CONTRIBUTO AL DIBATTITO: Il cambio di paradigma delle teorie rivoluzionarie agli inizi del nuovo millennio.

L’impeto delle teorie rivoluzionarie nate diacronicamente al sorgente capitalismo, traggono da esso linfa ed ermeneutica, slancio e interpretazione. Scevre da qualsivoglia moralismo implicito, combattono il nemico non negandogli l’indirizzo storico, la superiorità momentanea, la traccia sulla via, ma gli rifiutano la possibilità di compiersi. Soltanto al comunismo, senza varianti, è data la possibilità di concludere i tratti del cammino impiegato, rovesciando non ciò che il capitalismo ha costruito, ma la forma con cui l’architettura è stata edificata. Si sostituisce classe a classe, partito a partito e poi Stato a Stato fintanto che questi, per auto annullamento, per eutanasia delle funzioni, libera forze, saperi, coscienze per una società rinata.

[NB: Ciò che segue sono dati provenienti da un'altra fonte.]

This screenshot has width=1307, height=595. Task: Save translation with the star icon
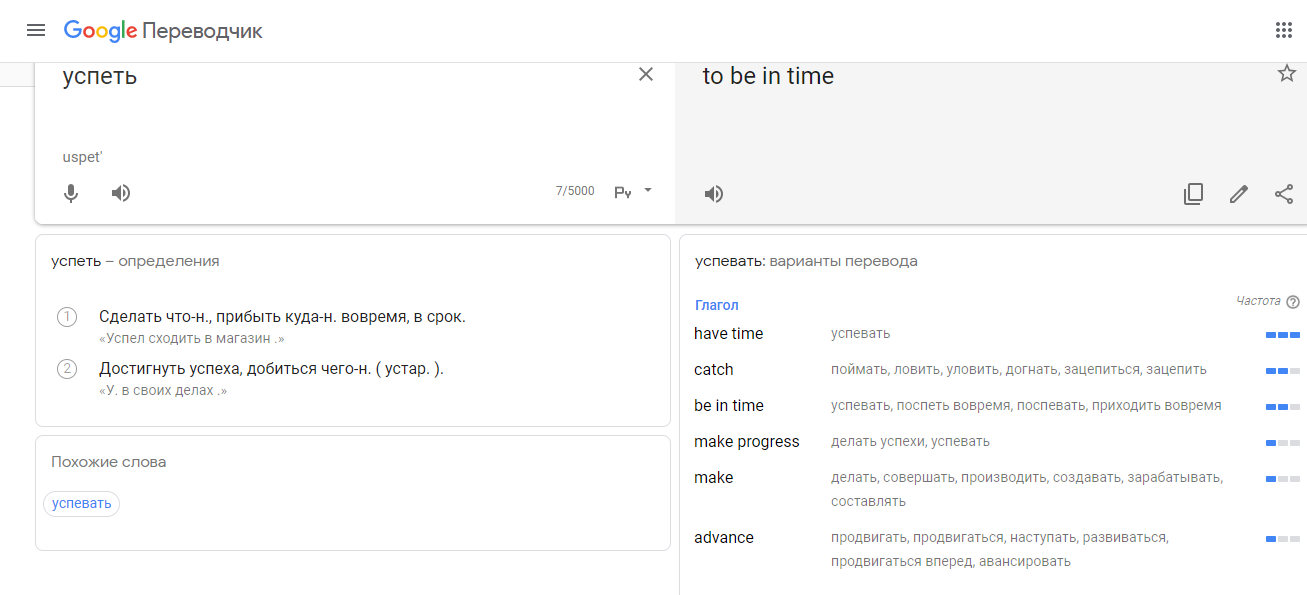pos(1287,73)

Ma le teorie rivoluzionarie assumono, rovesciandolo, il punto di vista del nemico: progresso, tecnica, mobilitazione, controllo, disciplina, produzione, produttività, macchinismo, scienza. Nemico – forse non solo del nemico di tratta, ma brodo di cultura comune, saperi trasversali, senso comune diffuso, rappresentazioni sociali, interessi. Di qui le biforcazioni e i rallentamenti, i riformismi cauti e i rivoluzionarismi impetuosi, gli sviluppi graduali dei rapporti di produzione e le soggettività auto referenti e volontaristiche, il sindacalismo rivoluzionario e lo sciopero insurrezionale da una parte e il partito militante e blanquista dall’altra, infusione di sapere e guida celebrale del proletariato in armi. Tutti verso la stessa meta, tutti forme diverse della medesima sostanza. Ma anche gli altri, quelli della nazione rivoluzionaria, dell’imperialismo proletario sono imbevuti delle stesse nozioni, ma non più di classe contro classe, ma di nazione contro nazione, di superiorità contro inferiorità, di necessità storiche impellenti che chiedono di unire la Tradizione alla mobilitazione moderna, di unire le masse anonime ad un destino superiore, di ancorare i cannoni, i saperi scientifici, il razzismo biologico all’ordine ‘immutabile’ del mondo. Uguali quindi? Ma per nulla. Molto diversi? Forse neppure.

E in mezzo le timide democrazie elitarie, mandanti armate di una classe borghese in costante evoluzione, mai paga dei benefici assunti e restia a ridistribuire quanto accaparrato. Bisognerà aspettare gli anni ’60 del secolo oramai tramontato per intravvedere timidi tentativi di squarciare il velo della macchina ideologica otto-novecentesca, tentativi troppo prematuri per essere colti, troppo colti per essere compresi, troppo ‘reazionari’ per potenziali rivoluzioni, troppo rivoluzionari per improrogabili restaurazioni: ambientalismo, autogestione, autonomia…

E ora di nuovo in voga, come ribaltamento implicito non solo e non soltanto del capitalismo depredatore, ma anche contro se stessi, contro la propria fiducia nelle forze illimitate del progresso, contro il socialismo come soluzione definitiva. Ma anche deboli, estremamente deboli: di soggettività, di forze, di contenuto, di volontà pratica. Estremamente frammentati fanno di un limite, l’incapacità di relazionarsi, un punto di forza (l’autonomia); fanno di pratiche minime (autogestione, autoproduzione), un punto di resistenza (la non ingerenza altrui); fanno della povertà, una scelta di vita (la decrescita).

Dovremmo ancora una volta amare il nichilismo del Capitale per capire dove andare?